▸ **EXERCISE BRIEF**
From the rows below, output as a numbered list only the lines that start at the line containing "Where should I click to: Click '(3) obtuse' in the 140.25°" and run through the line containing "pyautogui.click(x=44, y=285)", leaving out blank lines.

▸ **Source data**
┌────────

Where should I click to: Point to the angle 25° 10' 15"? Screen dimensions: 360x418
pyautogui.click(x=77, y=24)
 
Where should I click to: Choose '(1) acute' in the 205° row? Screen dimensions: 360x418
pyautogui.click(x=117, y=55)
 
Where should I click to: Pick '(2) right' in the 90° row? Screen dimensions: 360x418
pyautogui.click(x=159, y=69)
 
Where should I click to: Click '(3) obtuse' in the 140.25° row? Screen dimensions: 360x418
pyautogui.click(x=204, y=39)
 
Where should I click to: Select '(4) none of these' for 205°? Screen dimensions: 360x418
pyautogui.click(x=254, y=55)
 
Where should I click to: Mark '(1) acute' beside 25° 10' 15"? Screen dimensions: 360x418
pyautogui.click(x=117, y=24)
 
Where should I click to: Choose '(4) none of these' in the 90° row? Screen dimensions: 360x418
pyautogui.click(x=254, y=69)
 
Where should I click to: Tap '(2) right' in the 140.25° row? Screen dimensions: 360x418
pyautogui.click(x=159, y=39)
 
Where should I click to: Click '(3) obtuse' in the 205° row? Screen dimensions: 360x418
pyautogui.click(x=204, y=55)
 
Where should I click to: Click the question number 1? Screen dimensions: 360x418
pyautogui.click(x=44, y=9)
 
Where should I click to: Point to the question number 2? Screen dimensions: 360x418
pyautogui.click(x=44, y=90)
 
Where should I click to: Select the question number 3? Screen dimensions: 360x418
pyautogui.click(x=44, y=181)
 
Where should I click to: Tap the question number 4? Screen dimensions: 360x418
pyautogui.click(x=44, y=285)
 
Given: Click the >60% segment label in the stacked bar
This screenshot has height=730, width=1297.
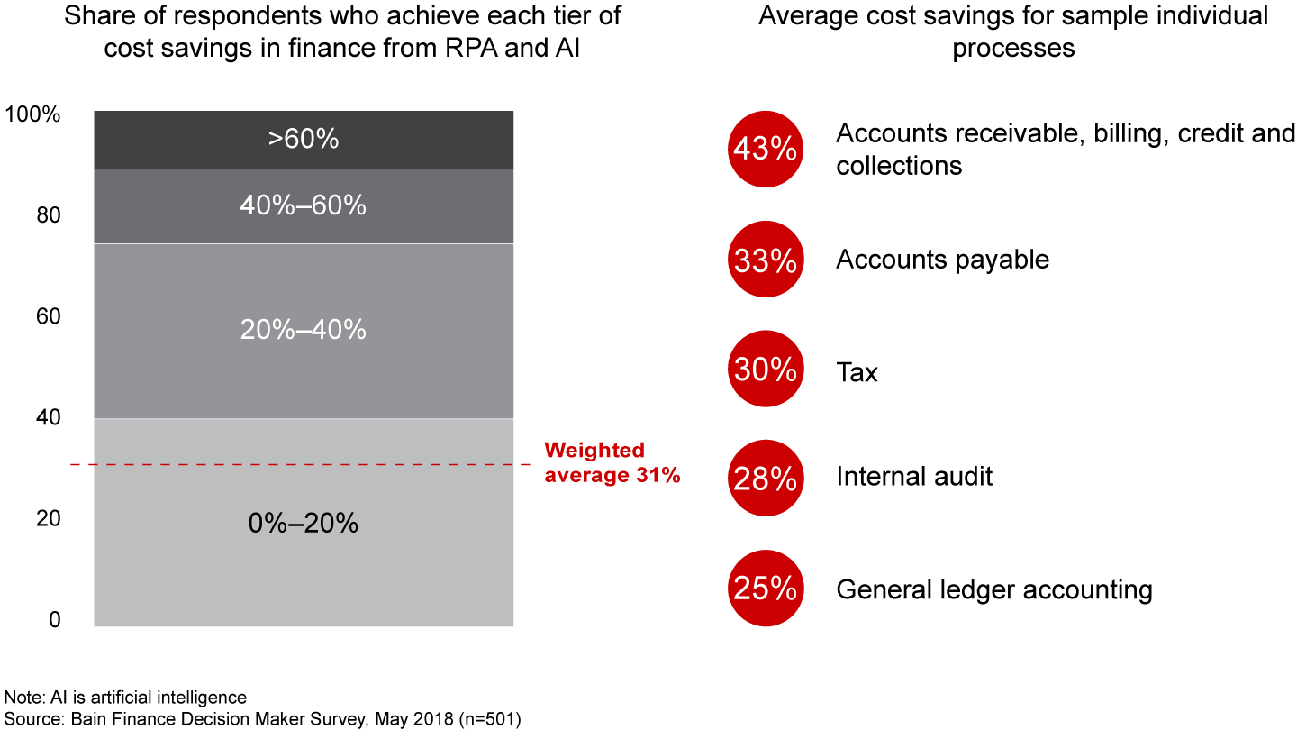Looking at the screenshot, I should pos(303,140).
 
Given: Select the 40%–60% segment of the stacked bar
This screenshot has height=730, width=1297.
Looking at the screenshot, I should pos(303,206).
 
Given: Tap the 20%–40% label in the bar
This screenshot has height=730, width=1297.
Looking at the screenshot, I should pos(303,330).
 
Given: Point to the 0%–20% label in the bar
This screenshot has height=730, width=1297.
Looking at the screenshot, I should pos(303,524).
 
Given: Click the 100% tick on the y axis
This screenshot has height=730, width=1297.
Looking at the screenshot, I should pos(32,114).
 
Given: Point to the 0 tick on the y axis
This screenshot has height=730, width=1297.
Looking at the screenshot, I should pos(53,620).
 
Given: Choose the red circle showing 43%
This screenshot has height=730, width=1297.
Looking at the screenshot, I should pos(765,150).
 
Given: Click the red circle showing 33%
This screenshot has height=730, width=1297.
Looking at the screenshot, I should pos(765,260).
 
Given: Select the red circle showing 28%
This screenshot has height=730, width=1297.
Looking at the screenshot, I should pos(765,478).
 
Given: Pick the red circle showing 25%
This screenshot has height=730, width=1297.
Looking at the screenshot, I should pos(765,589).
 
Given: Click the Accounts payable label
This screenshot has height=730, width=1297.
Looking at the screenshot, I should pos(942,260).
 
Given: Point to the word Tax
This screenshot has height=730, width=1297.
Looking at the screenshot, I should pos(857,372).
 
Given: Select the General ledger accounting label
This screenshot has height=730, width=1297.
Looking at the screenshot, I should pos(993,589).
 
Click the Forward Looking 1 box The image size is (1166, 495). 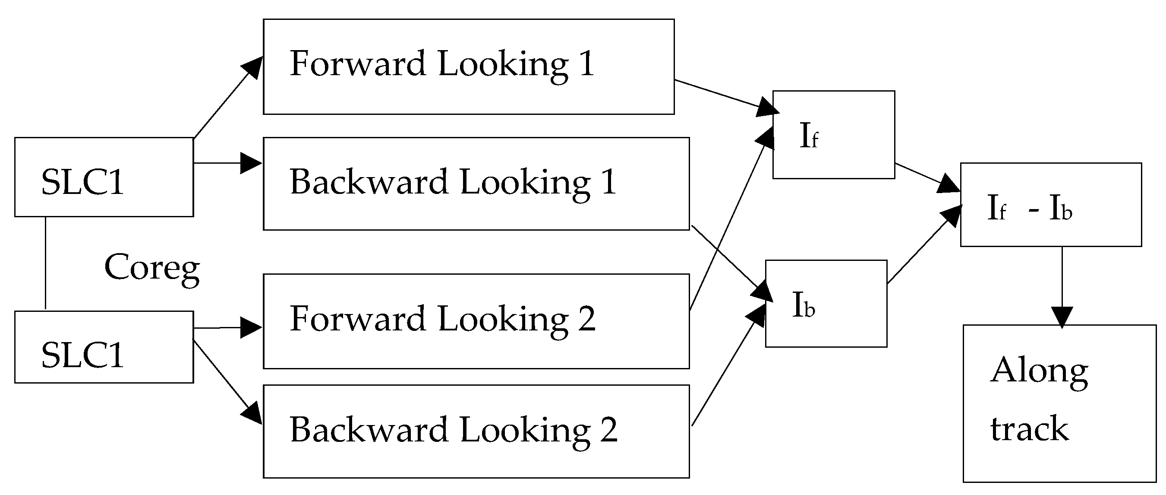tap(469, 67)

└────────

▸ **IN RESPONSE**
1. Where should I click to: Click '(3) obtuse' in the 140.25° row? Screen dimensions: 360x418
2. pyautogui.click(x=204, y=39)
3. Where should I click to: Select '(4) none of these' for 205°? Screen dimensions: 360x418
4. pyautogui.click(x=254, y=55)
5. Where should I click to: Mark '(1) acute' beside 25° 10' 15"? Screen dimensions: 360x418
6. pyautogui.click(x=117, y=24)
7. Where should I click to: Choose '(4) none of these' in the 90° row? Screen dimensions: 360x418
8. pyautogui.click(x=254, y=69)
9. Where should I click to: Tap '(2) right' in the 140.25° row? Screen dimensions: 360x418
10. pyautogui.click(x=159, y=39)
11. Where should I click to: Click '(3) obtuse' in the 205° row? Screen dimensions: 360x418
12. pyautogui.click(x=204, y=55)
13. Where should I click to: Click the question number 1? Screen dimensions: 360x418
14. pyautogui.click(x=44, y=9)
15. Where should I click to: Point to the question number 2? Screen dimensions: 360x418
16. pyautogui.click(x=44, y=90)
17. Where should I click to: Select the question number 3? Screen dimensions: 360x418
18. pyautogui.click(x=44, y=181)
19. Where should I click to: Tap the question number 4? Screen dimensions: 360x418
20. pyautogui.click(x=44, y=285)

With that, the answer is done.